> [Estratto del documento]
__________
Da qualche mese una serie di terremoti sta facendo tremare l’Italia centrale: il 24 agosto è crollata gran parte di Amatrice; il 30 ottobre, invece, grossi danni li hanno subiti Norcia e Castelluccio. Terremoti minori continuano a esserci, tuttora. Si è parlato molto di questi terremoti in televisione, alla radio, nei giornali. In questo testo proporremo una riflessione più generale che, a partire da eventi del genere, parli dell’Umano, della Terra e degli altri Animali.

“Dopo un terremoto”, ha scritto il filosofo e saggista statunitense Ralph Waldo Emerson in Condotta di vita, “impariamo la geologia, su diagrammi spettrali di montagne spaccate, di pianure sollevate e del letto asciutto del mare”. E cosa impariamo dalla geologia, da questi mutamenti spesso catastrofici? Dicono qualcosa di noi, della nostra condizione?
Nonostante sia considerata una materia tecnica, riteniamo che la geologia possa offrirci un punto di osservazione radicale, proprio perché non antropocentrico, per comprendere meglio, non solo il rapporto dell’Umano con la Terra, ma anche con tutti gli altri viventi.

Uno dei fondatori della geologia moderna è ritenuto James Hutton, il quale, nel 1785, formula una teoria dove si afferma che la Terra modifica costantemente la propria forma: un’idea rivoluzionaria rispetto all’ideologia fissista, dominante per secoli, che voleva la conformazione terrestre ‘fissata’ in modo definitivo da Dio.
__________
> [Compito assegnato A]
Risponda alle seguenti domande sul testo relativo ai terremoti e alla geologia.
(i) Quale località è crollata in gran parte il 24 agosto?
(ii) In quale opera Ralph Waldo Emerson ha scritto la frase citata nel testo?
(iii) In quale anno James Hutton formula la sua teoria?

> [Record dell'esercizio]
__________
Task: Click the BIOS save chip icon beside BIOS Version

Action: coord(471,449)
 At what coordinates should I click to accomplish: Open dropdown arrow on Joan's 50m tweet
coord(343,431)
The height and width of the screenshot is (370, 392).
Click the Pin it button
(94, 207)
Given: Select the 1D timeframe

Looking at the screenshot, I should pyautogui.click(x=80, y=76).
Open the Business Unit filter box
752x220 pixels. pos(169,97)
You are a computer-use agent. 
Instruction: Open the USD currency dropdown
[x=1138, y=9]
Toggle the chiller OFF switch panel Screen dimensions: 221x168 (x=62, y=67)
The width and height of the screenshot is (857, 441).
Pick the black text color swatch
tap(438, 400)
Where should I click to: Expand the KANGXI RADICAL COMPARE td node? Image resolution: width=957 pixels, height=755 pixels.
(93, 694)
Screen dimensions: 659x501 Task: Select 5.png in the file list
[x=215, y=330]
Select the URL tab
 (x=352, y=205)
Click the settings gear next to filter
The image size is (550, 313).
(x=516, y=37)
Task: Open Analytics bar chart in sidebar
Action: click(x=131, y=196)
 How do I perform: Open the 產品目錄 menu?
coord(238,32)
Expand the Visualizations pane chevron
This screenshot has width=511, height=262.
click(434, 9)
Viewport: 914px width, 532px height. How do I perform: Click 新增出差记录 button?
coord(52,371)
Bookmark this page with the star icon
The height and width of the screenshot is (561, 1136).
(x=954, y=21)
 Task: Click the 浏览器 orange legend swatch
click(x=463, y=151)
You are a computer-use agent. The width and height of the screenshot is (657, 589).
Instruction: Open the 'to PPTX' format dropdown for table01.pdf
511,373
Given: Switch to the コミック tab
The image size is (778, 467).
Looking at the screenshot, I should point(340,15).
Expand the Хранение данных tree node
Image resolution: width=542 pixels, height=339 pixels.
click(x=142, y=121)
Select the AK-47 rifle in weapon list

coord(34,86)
__________
> [Compito assegnato B]
Aggiorni i record a partire dalla riga che contiene "Viewport: 914px width, 532px" e fino alla fine dei record, sostituendo "Instruction" con "Command". Riporti soltanto queste righe e lasci invariato tutto il resto.

> [Soluzione proposta A]
(i) Amatrice.
(ii) In «Condotta di vita».
(iii) Nel 1785.

> [Soluzione proposta B]
Viewport: 914px width, 532px height. How do I perform: Click 新增出差记录 button?
coord(52,371)
Bookmark this page with the star icon
The height and width of the screenshot is (561, 1136).
(x=954, y=21)
 Task: Click the 浏览器 orange legend swatch
click(x=463, y=151)
You are a computer-use agent. The width and height of the screenshot is (657, 589).
Command: Open the 'to PPTX' format dropdown for table01.pdf
511,373
Given: Switch to the コミック tab
The image size is (778, 467).
Looking at the screenshot, I should point(340,15).
Expand the Хранение данных tree node
Image resolution: width=542 pixels, height=339 pixels.
click(x=142, y=121)
Select the AK-47 rifle in weapon list

coord(34,86)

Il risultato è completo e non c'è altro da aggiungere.